◆ Selected excerpt:
^^^^^^^^^^^^^^^^

[RFC PATCH 2/2] ARM: CSR: add PM sleep entry for SiRFprimaII
Russell King - ARM Linux
linux at arm.linux.org.uk
Sun Aug 14 03:59:27 EDT 2011
On Thu, Aug 04, 2011 at 07:54:48PM -0700, Barry Song wrote:
> +ENTRY(sirfsoc_sleep)
> +sirfsoc_sleep:
POINT A
> + stmdb sp!, {r0-r12, lr} @ Push SVC state onto our stack
> +
> + mrc p15, 0, r2, c1, c0, 1 @ cp15 c1 auxiliary Control register
> + mrc p15, 0, r3, c1, c0, 2 @ cp15 c1 coprocessor access control register
> + mrc p15, 0, r4, c2, c0, 0 @ cp15 c2_r0 translation table base resigter 0
> + mrc p15, 0, r5, c2, c0, 1 @ cp15 c2_r1 translation table base resigter 1
> +
> + mrc p15, 0, r6, c2, c0, 2 @ cp15 c2_r2 translation table base control resigter
> +
> + mrc p15, 0, r7, c3, c0, 0 @ load r2 with domain access control.

^^^^^^^^^^^^^^^^

◆ Given data:
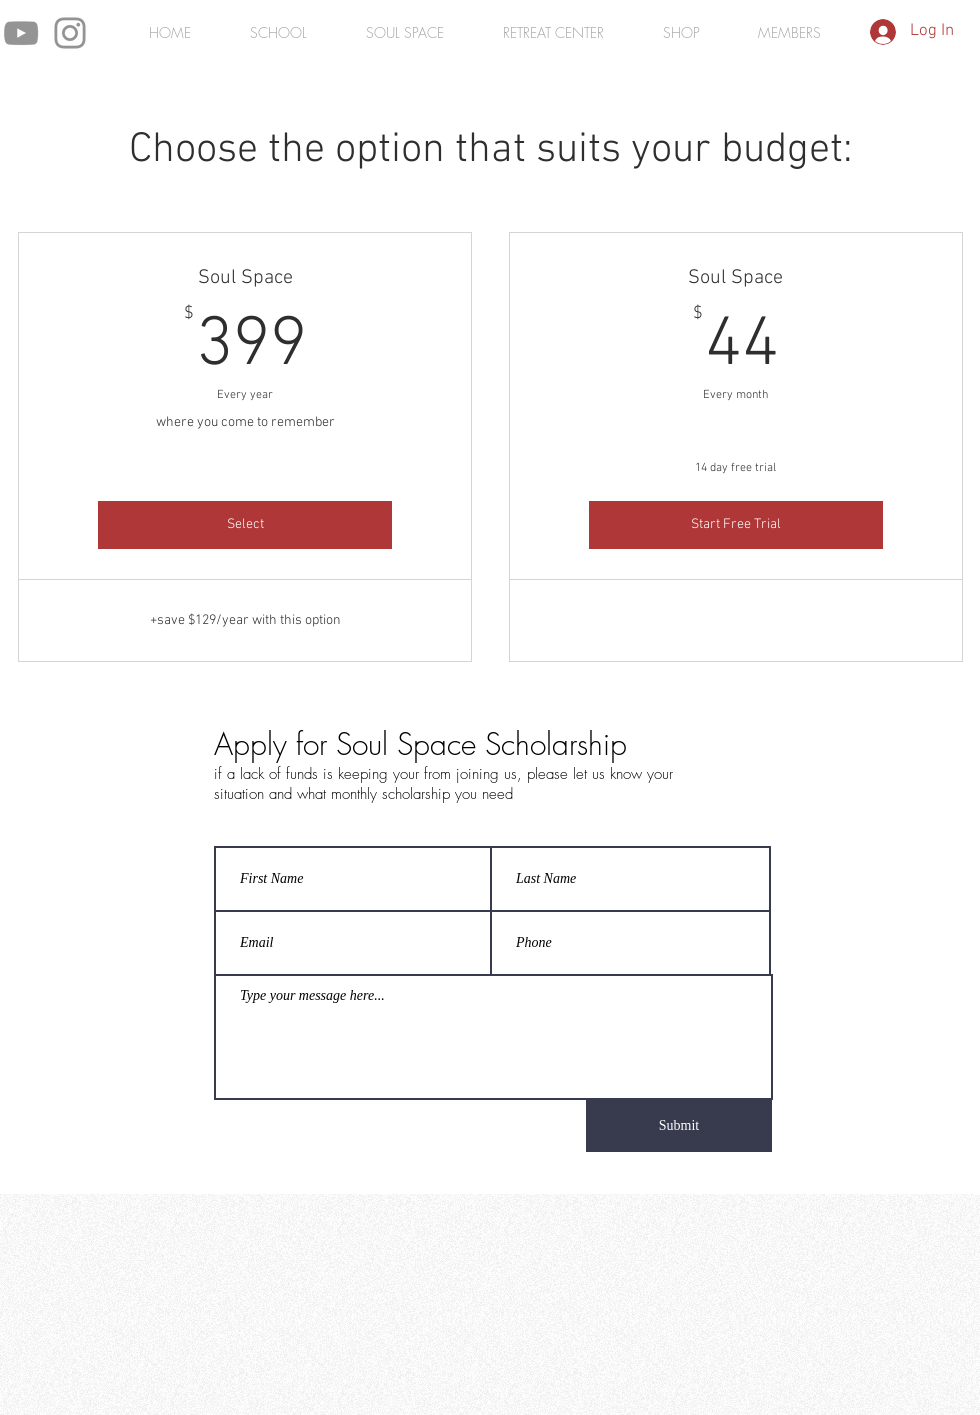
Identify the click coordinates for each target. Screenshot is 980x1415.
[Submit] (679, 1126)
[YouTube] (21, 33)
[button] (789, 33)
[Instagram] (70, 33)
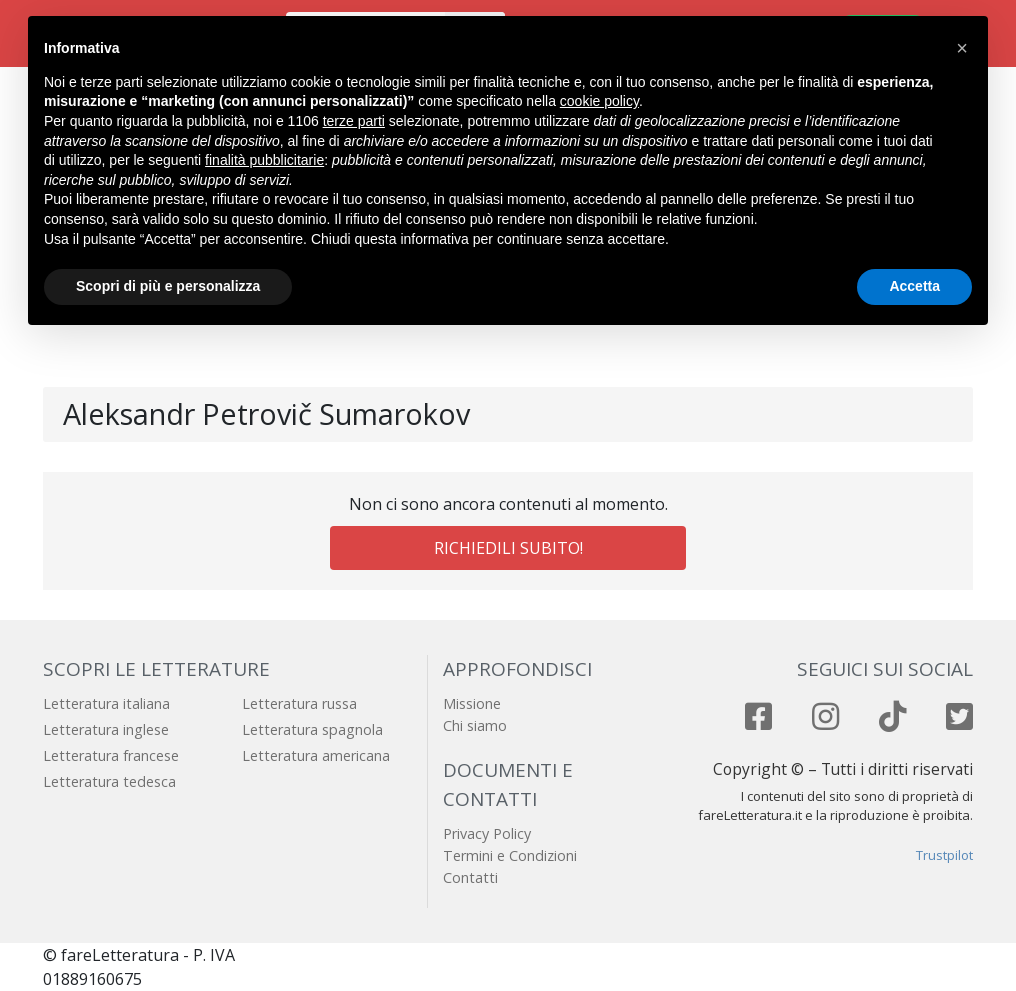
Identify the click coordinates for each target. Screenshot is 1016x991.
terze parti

^^^^^^^^^^^^^^^^

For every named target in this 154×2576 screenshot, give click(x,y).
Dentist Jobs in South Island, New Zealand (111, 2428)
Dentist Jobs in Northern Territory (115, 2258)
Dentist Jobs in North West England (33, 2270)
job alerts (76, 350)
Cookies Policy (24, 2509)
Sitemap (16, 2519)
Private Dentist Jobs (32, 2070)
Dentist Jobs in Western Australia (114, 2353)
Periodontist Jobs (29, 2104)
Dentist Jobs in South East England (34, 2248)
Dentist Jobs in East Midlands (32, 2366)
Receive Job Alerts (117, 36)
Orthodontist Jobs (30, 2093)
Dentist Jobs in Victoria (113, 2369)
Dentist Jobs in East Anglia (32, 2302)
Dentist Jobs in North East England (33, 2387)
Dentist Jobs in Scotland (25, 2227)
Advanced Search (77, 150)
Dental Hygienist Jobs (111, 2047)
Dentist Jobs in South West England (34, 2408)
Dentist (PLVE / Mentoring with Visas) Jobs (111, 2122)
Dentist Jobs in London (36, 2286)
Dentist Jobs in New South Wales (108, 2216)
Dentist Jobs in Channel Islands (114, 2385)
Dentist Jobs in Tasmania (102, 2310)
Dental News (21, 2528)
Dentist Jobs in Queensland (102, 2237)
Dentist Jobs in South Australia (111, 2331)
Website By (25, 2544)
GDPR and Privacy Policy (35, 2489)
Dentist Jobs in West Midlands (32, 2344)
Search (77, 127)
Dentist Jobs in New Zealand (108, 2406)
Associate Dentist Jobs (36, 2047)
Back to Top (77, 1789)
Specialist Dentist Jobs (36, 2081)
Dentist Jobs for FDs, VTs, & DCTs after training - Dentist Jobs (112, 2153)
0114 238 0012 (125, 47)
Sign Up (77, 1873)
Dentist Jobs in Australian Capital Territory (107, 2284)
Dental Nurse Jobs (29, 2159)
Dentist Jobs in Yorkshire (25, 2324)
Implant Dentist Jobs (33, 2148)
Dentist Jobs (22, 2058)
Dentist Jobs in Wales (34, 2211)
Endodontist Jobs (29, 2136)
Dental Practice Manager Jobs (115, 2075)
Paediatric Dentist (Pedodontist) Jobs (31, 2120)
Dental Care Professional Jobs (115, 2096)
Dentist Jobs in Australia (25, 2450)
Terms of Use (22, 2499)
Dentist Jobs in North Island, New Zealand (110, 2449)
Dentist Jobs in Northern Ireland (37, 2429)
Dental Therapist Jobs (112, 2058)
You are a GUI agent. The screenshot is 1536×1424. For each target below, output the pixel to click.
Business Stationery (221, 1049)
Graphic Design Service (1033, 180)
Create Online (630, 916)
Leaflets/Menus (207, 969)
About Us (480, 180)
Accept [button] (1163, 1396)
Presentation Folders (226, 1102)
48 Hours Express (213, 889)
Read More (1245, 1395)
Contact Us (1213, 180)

^^^^^^^^^^^^^^^^

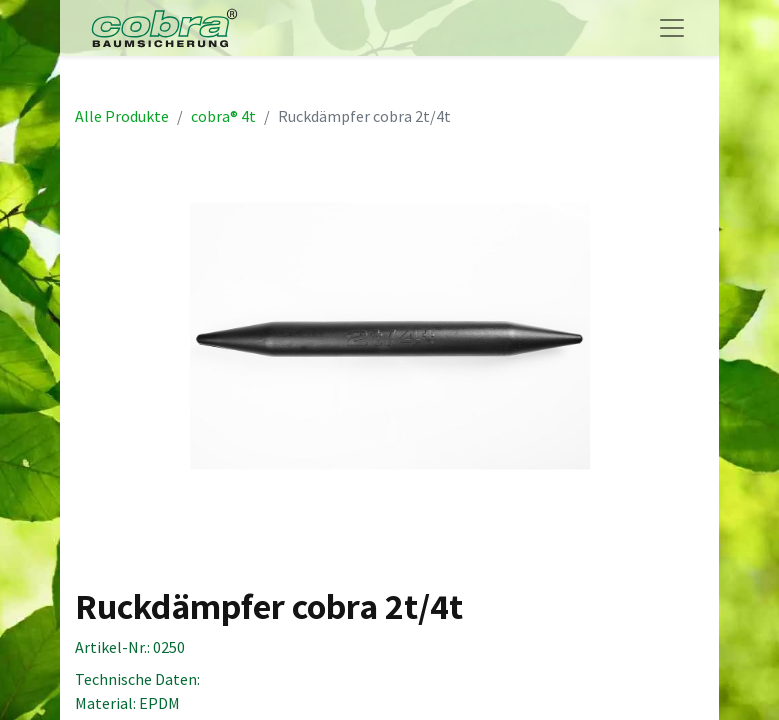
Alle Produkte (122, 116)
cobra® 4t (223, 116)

^^^^^^^^^^^^^^^^

◆ What the exercise asks: In the patch excerpt, list every destination register that an mrc instruction loads. The entries above have nothing to do with the patch excerpt.

◆ Result: r2, r3, r4, r5, r6, r7